**List of tasks:**
1/ In the article on cryptocurrency compliance, what name has Jimenez begun using for the scheme in which an inflated asset is posted as collateral for a loan?
2/ Edit the article on cryptocurrency compliance: rewrite the passage from "Despite recent market" up to and including "many risks metastasized.", replacing "podcast" with "webinar".
3/ According to the article on cryptocurrency compliance, which fields has Alison Jimenez long specialized in?

We investigate the rapidly evolving world of cryptocurrency compliance as financial institutions plan to expand into digital assets.

Despite recent market volatility in the cryptocurrency market, firms continue to hold and provide custody services for digital assets, and are pushing forward with plans to build businesses around them. For financial institutions, the risk profile of cryptocurrency is evolving just as rapidly as its acceptance.

On a recent Double Take podcast, we spoke with regulatory and risk management specialists to better understand how their thinking around cryptocurrencies is progressing.

Alison Jimenez, founder of Dynamic Securities Analytics, has long specialized in securities, litigation, economic analysis and anti-money laundering consulting. More recently, her practice has rapidly evolved to include cryptocurrency tracing and the dissection of its inner workings. She said that as crypto value exploded, many risks metastasized.

Rising price can hide a lot of things that you don’t necessarily realize, until the tide goes out … Some of the risks that perhaps were not as obvious when (crypto) was only going up endlessly,  that is now being uncovered as things come down, are some of the risks that are more tied to things that were traditionally considered securities type violations … market manipulation or other type of financial product crimes … having bad collateral for loans.

Alison Jimenez, founder of Dynamic Securities Analytics

Jimenez mentioned how cryptocurrency’s risk profile is now more complex, beyond it being used as a way to pay for dark-web drugs or stolen credit card information. Now, regulators are surveying for market manipulation through ‘wash trading’ – the process in which co-conspirators trade a coin, token or non-fungible token (NFT) back and forth in hopes of escalating its price. In the scheme, the inflated asset is then posted as collateral for a loan – what Jiminez has taken to calling the ‘pump and chump.’

Jimenez said these types of machinations put the onus on financial institutions – which are bound by anti-money laundering and ‘know your customer’ (KYC) rules – to sharpen their focus on the source and intent of cryptocurrency transactions. This can be difficult to accomplish, as such transactions are often pseudonymous.

When you’re, let’s say, a custodian who’s collecting assets and you’re letting people earn an interest on those assets – who’s your counterparty? Who are you lending it to? Do they have the security? Make sure there’s not a hack. Do they have the right collateral? Do they know what they’re doing? Some of these are fly-by-night that pop up and disappear. Do they have folks that are behind it who have prior fraud convictions? Do you actually know who you’re dealing with?

**Dataset rows:**

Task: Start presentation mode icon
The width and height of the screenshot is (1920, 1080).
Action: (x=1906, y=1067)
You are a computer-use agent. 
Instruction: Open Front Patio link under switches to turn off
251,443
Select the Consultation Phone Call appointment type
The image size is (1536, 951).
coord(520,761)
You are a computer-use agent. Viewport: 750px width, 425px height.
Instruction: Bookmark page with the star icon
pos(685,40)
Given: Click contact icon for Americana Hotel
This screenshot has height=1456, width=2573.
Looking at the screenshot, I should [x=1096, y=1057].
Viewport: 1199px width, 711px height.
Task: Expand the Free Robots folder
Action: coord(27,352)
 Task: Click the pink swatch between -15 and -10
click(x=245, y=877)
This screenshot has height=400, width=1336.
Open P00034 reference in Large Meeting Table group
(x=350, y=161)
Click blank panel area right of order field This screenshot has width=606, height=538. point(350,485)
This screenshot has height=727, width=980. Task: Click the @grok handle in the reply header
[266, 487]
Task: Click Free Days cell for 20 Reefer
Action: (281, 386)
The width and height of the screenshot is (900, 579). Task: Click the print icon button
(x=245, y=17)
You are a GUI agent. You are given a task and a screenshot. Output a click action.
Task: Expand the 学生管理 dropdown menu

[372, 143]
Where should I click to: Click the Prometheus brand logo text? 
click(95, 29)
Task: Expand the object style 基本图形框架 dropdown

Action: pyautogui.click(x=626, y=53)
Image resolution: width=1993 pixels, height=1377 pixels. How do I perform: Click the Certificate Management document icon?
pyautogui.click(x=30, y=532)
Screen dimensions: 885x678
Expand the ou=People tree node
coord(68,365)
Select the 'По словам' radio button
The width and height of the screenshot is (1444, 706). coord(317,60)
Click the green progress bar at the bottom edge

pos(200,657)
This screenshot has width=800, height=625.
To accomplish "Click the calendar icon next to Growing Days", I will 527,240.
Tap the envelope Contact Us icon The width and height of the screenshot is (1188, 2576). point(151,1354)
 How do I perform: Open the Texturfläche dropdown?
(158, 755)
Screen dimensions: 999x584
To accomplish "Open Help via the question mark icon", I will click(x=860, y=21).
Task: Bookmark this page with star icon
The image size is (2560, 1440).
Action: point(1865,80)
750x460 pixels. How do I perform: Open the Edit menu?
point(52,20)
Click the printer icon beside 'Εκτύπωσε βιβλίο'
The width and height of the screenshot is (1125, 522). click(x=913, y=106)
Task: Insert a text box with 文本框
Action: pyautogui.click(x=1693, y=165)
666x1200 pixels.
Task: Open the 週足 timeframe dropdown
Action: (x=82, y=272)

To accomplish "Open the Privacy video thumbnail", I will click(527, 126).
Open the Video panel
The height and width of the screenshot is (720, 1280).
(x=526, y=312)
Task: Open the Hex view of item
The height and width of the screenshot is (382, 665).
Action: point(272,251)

**Answers provided:**
1/ The "pump and chump."

2/
Despite recent market volatility in the cryptocurrency market, firms continue to hold and provide custody services for digital assets, and are pushing forward with plans to build businesses around them. For financial institutions, the risk profile of cryptocurrency is evolving just as rapidly as its acceptance.

On a recent Double Take webinar, we spoke with regulatory and risk management specialists to better understand how their thinking around cryptocurrencies is progressing.

Alison Jimenez, founder of Dynamic Securities Analytics, has long specialized in securities, litigation, economic analysis and anti-money laundering consulting. More recently, her practice has rapidly evolved to include cryptocurrency tracing and the dissection of its inner workings. She said that as crypto value exploded, many risks metastasized.

3/
- Securities
- Litigation
- Economic analysis
- Anti-money laundering consulting